= EXERCISE INPUT =
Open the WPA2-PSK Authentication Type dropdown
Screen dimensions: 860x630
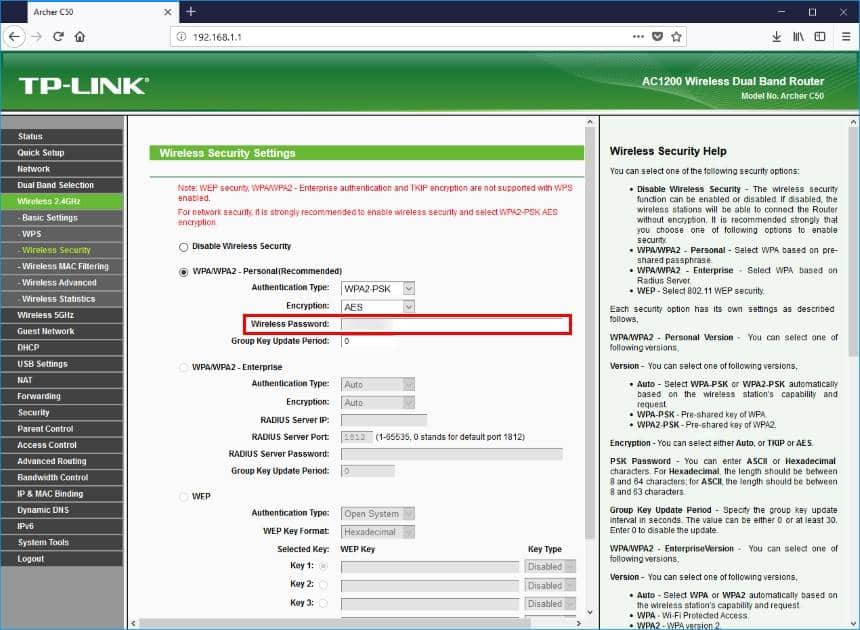(x=377, y=288)
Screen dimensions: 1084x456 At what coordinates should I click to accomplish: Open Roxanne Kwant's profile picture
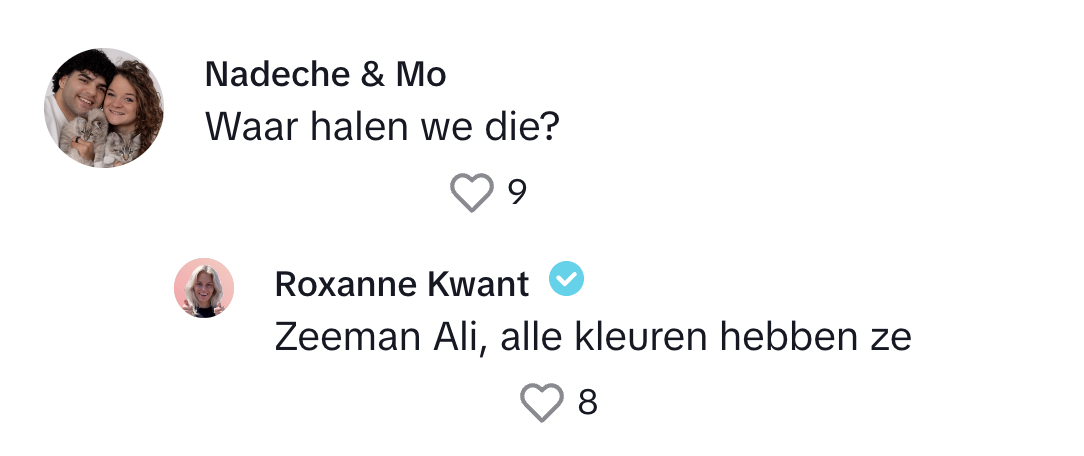(x=204, y=288)

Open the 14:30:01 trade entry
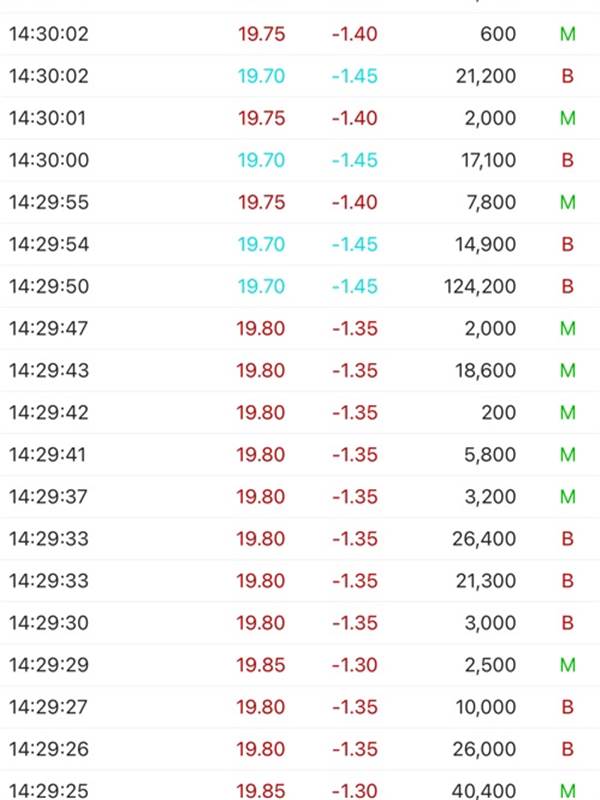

= OBJECTIVE =
Copy the listing above word for word, leaving out the pictures.

= ANSWER TO THIS PROBLEM =
Open the WPA2-PSK Authentication Type dropdown
Screen dimensions: 860x630
(x=377, y=288)
Screen dimensions: 1084x456 At what coordinates should I click to accomplish: Open Roxanne Kwant's profile picture
(x=204, y=288)

Open the 14:30:01 trade entry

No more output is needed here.